Wikipedia-RrevolutionBK2010-02-08.jpg

Source of book image: http://kellylowenstein.files.wordpress.com/2009/04/wikipedia-revolution1.jpg

Wikipedia is a very unexpected and disruptive institution. Amateurs have produced an encyclopedia that is bigger, deeper, more up-to-date, and arguably of at least equal accuracy, with the best professional encyclopedias, such as Britannica.
I learned a lot from Lih’s book. For instance I did not know that the founders of Wikipedia were admirers of Ayn Rand. And I did not know that the Oxford English Dictionary was constructed mainly by volunteer amateurs.
I also did not know anything about the information technology precursors and the back-history of the institutions that helped Wikipedia to work.

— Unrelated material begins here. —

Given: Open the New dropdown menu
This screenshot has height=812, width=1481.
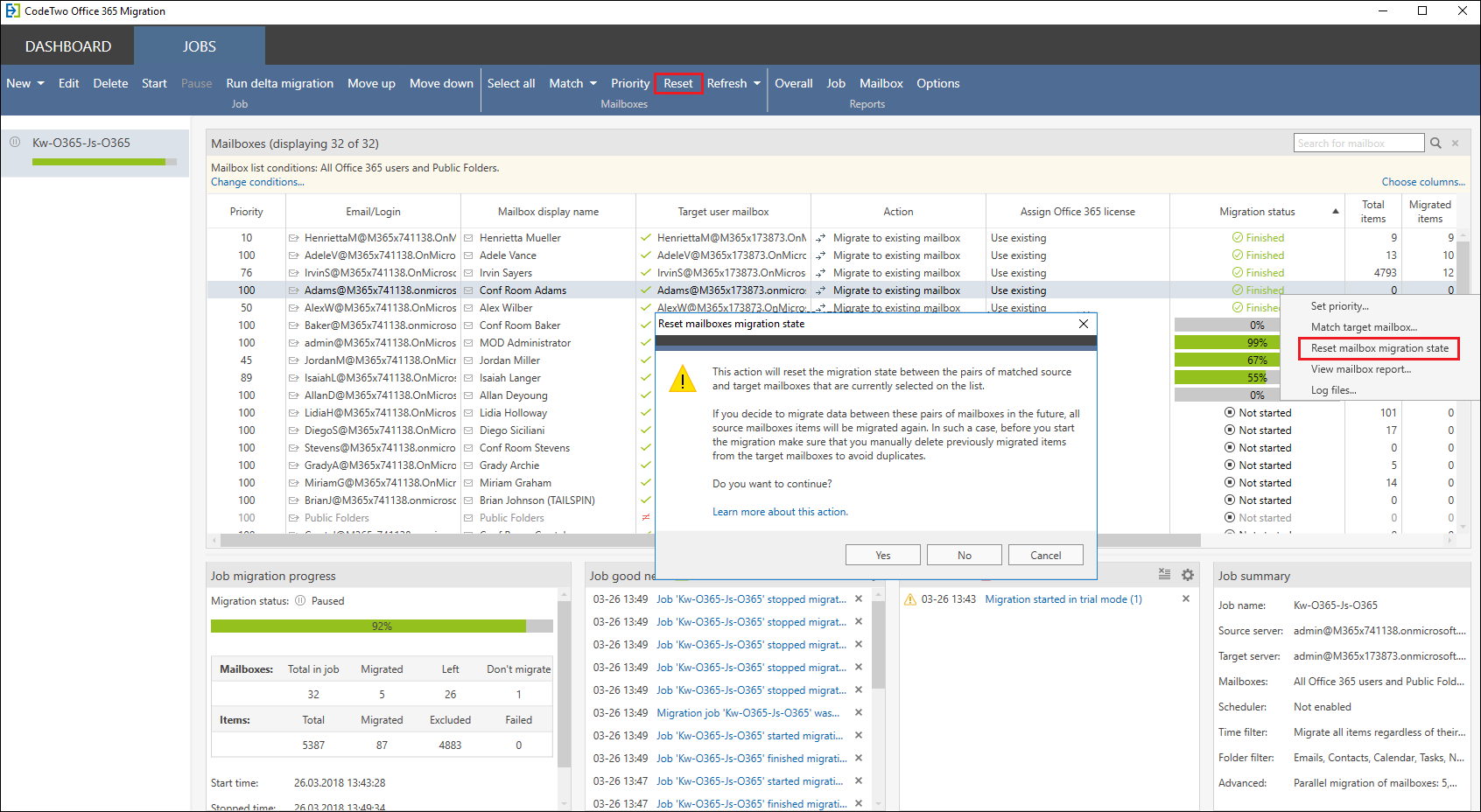Looking at the screenshot, I should pos(25,83).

I learned much about the background, values, and choices of Wikipedia entrepreneur “Jimbo” Wales. (Jimbo Wales seems not to be perfect, but on balance to be one of the ‘good guys’ in the world—one of those entrepreneurs who can be admired for something beyond their particular entrepreneurial innovation.)
Lih’s book also does a good job of sketching the problems and tensions within Wikipedia.

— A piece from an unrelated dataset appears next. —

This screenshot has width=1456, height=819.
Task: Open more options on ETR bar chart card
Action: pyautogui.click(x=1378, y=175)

I believe that Wikipedia is a key step in the development of faster and better institutions of knowledge generation and communication. I also believe that substantial further improvements can and will be made.
Most importantly, I think that you can only go so far with volunteers–ways must be found to reward and compensate.
In the meantime, much can be learned from Lih. In the next few weeks, I will be quoting a few passages that I found especially illuminating.

Book discussed:
Lih, Andrew. The Wikipedia Revolution: How a Bunch of Nobodies Created the World’s Greatest Encyclopedia. New York: Hyperion, 2009.